**TASK OBJECTIVE**
Look below for the line with "This screenshot has height=194, width=351." and the line with "You are a computer-use"; repeat exactly those two lines and all lines between them, but no pictures.

**DATA FOR REVIEW**
---------------

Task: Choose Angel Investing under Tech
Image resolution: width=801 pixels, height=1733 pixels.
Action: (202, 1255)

---------------

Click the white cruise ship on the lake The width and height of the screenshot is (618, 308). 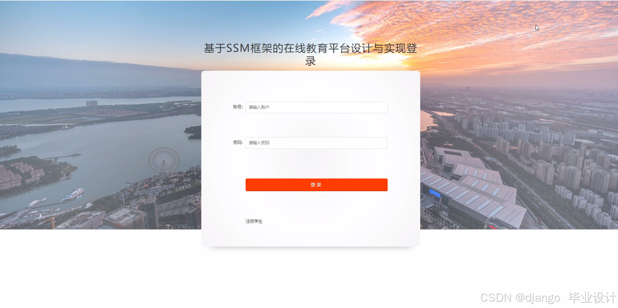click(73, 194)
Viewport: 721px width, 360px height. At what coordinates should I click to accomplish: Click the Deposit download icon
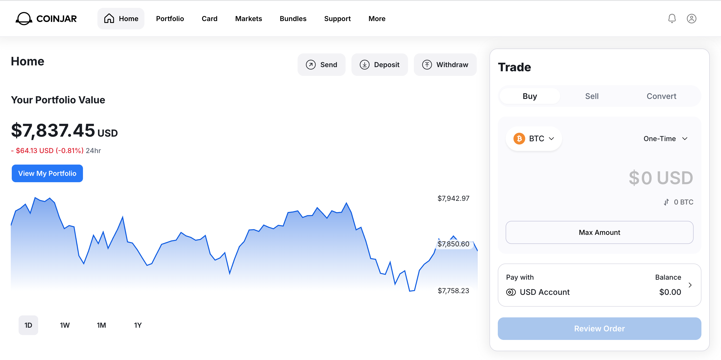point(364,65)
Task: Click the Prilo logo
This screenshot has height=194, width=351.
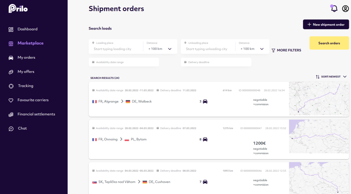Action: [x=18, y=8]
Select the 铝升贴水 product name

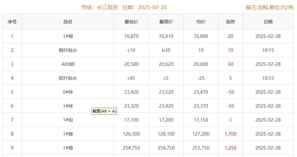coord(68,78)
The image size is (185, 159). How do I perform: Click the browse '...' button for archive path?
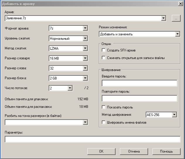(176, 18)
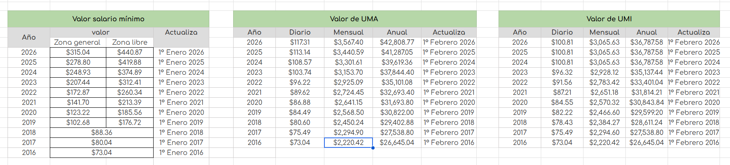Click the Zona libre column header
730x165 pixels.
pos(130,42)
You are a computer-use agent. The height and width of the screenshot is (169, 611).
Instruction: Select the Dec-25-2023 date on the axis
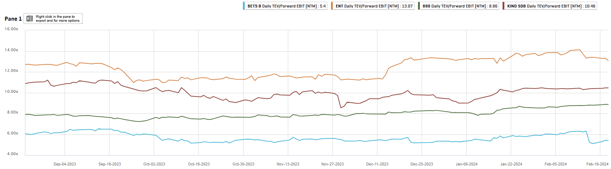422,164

---------------

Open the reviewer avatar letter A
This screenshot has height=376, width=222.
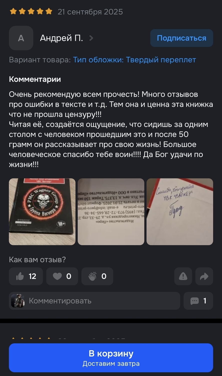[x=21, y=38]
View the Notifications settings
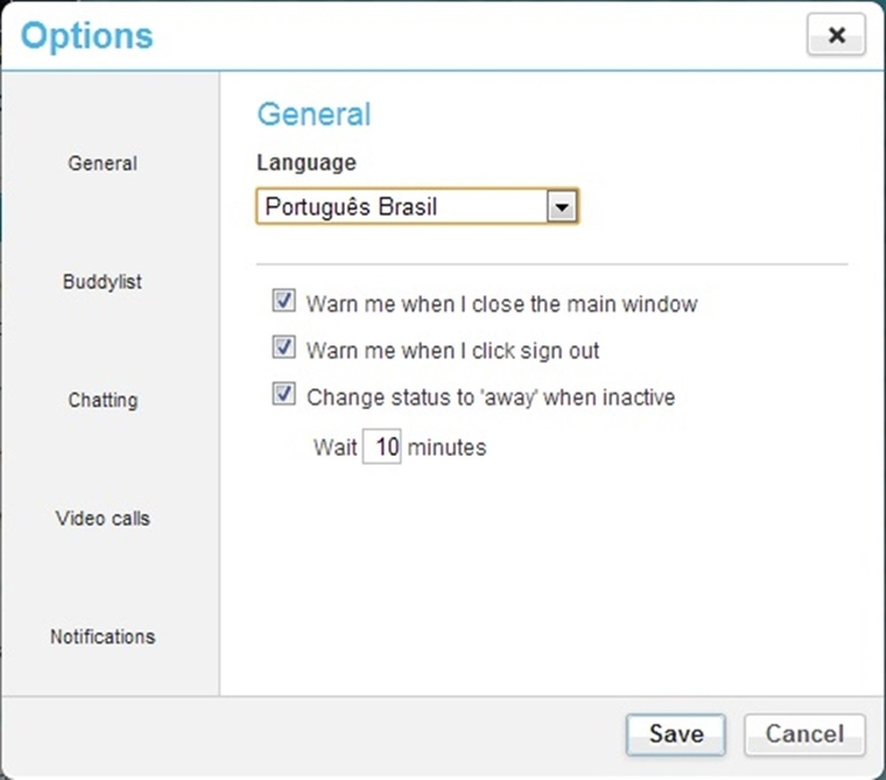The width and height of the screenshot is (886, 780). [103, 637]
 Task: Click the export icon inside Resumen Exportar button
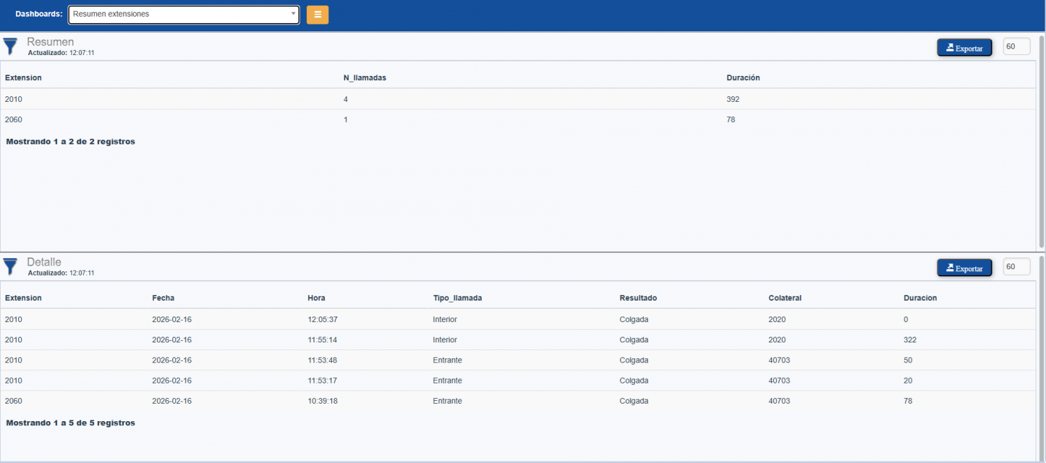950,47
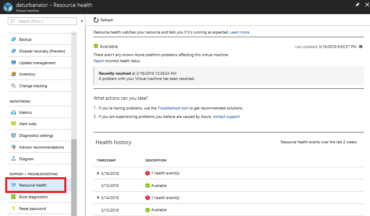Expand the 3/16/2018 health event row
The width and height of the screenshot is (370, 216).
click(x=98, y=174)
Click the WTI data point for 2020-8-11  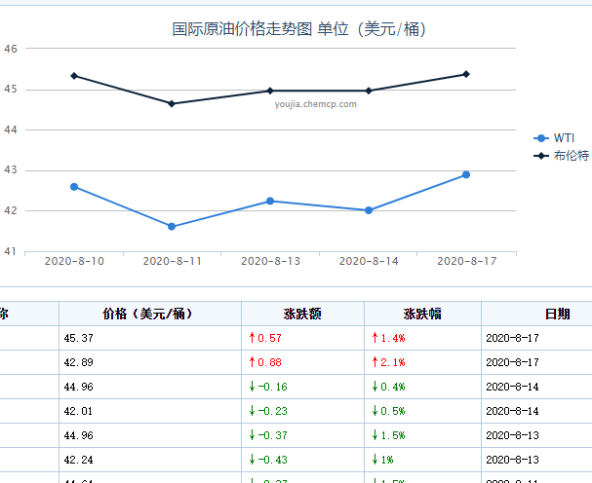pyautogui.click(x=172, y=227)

---------------

**RESPONSE TO THIS EXERCISE**
This screenshot has height=194, width=351.
Action: [x=18, y=8]
Select the 铝升贴水 product name

coord(68,78)
The image size is (185, 159). How do I perform: Click the browse '...' button for archive path?
(176, 18)
Click the Zona libre column header
730x165 pixels.
pos(130,42)
You are a computer-use agent. The height and width of the screenshot is (169, 611).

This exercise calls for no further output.